I used www.quickmath.com
I noticed for these n-values (but did not check further) that it is divisible:
4, 16, 28, 40, 52, 64, 76 =
4(1, 4, 7, 10, 13, 16, 19)
It did not work for several values of n in between that I tried.

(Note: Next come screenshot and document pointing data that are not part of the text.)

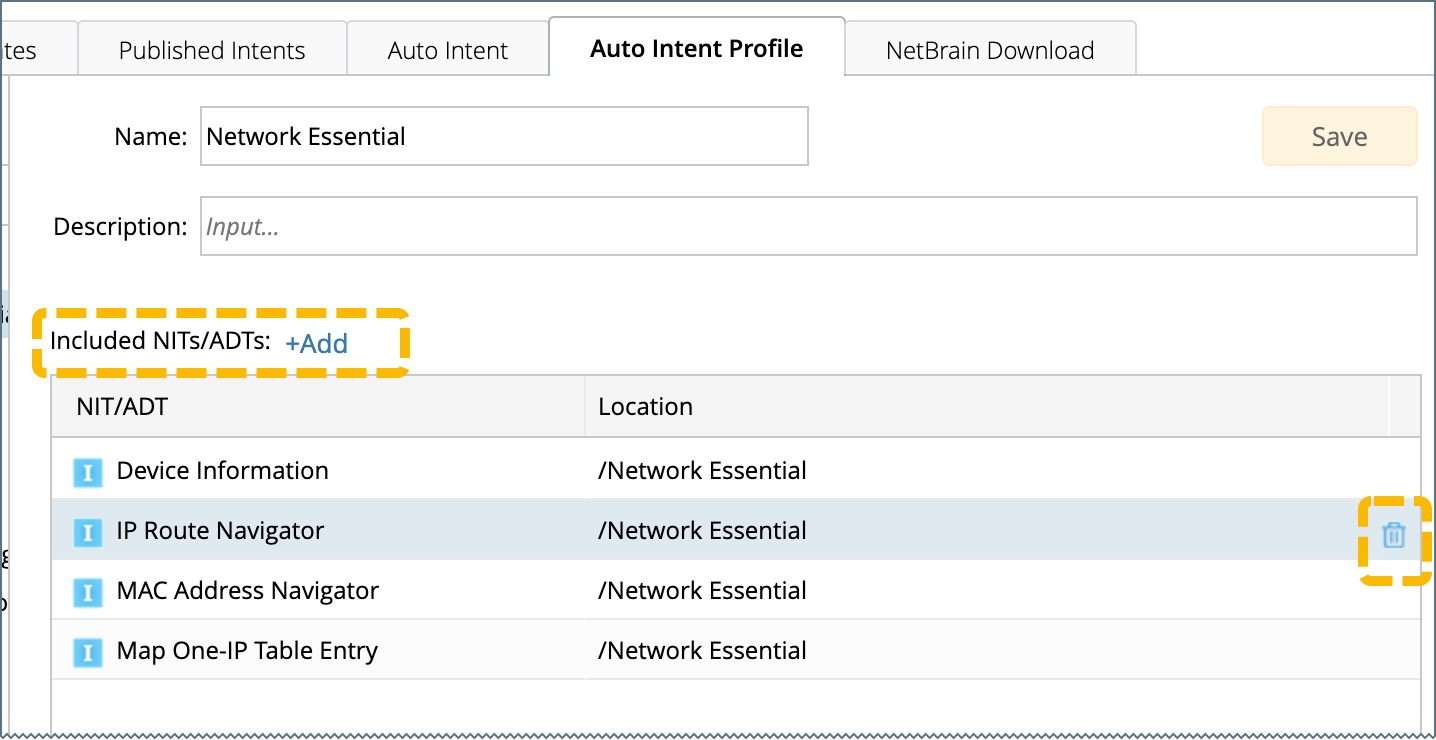This screenshot has width=1436, height=740.
Task: Delete the IP Route Navigator row via trash icon
Action: click(x=1393, y=535)
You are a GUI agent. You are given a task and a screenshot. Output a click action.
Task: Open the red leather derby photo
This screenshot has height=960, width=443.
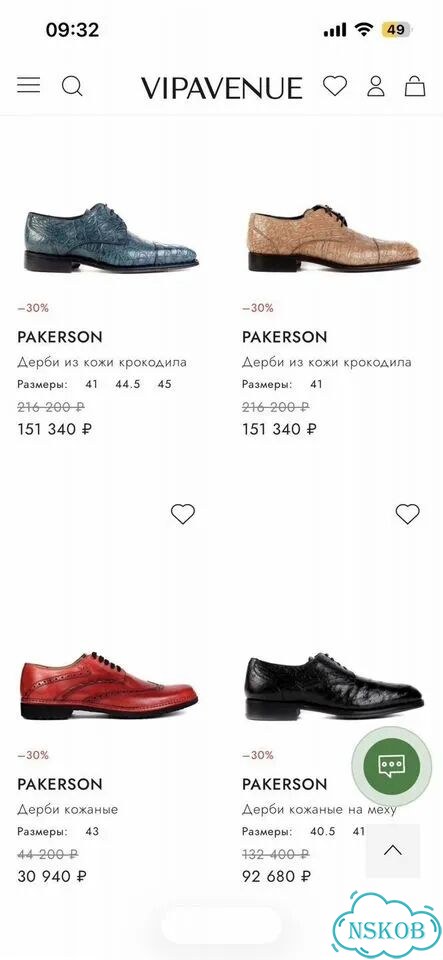coord(109,686)
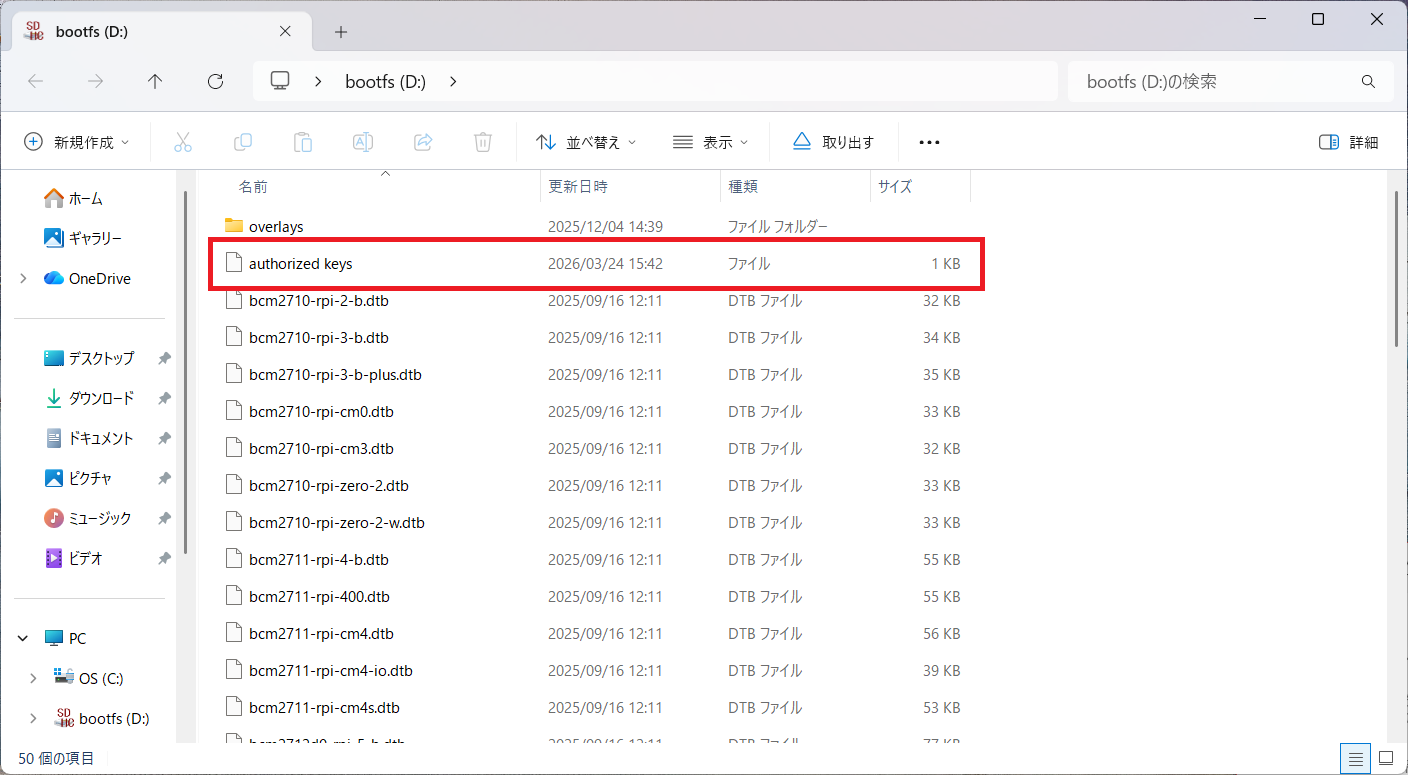The width and height of the screenshot is (1408, 775).
Task: Click the Paste clipboard icon
Action: 303,142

If it holds up, then n = 4(3t - 2), $ \ for \ \ t \ge 1, \ \ $ where t is an integer.
Or, n = 12t - 8.
If $x^n+ (x+1)^n+1$ is divisible by $\left(1+x+x^2\right)^2$ then
$n=6k+4$ for $k\geq 0$
Proof: Replace $x=1$ to show that $2^n+2$ must be divisible by $9$
Let $n=6 k+r$ where $0\leq r <6$
This implies $2^r+2$ divisible by $9$ and $r=4$
Obviously, we need n congruent to 4 (mod 6) by what Idea showed. But, we don't know if n=6k+4 for all k.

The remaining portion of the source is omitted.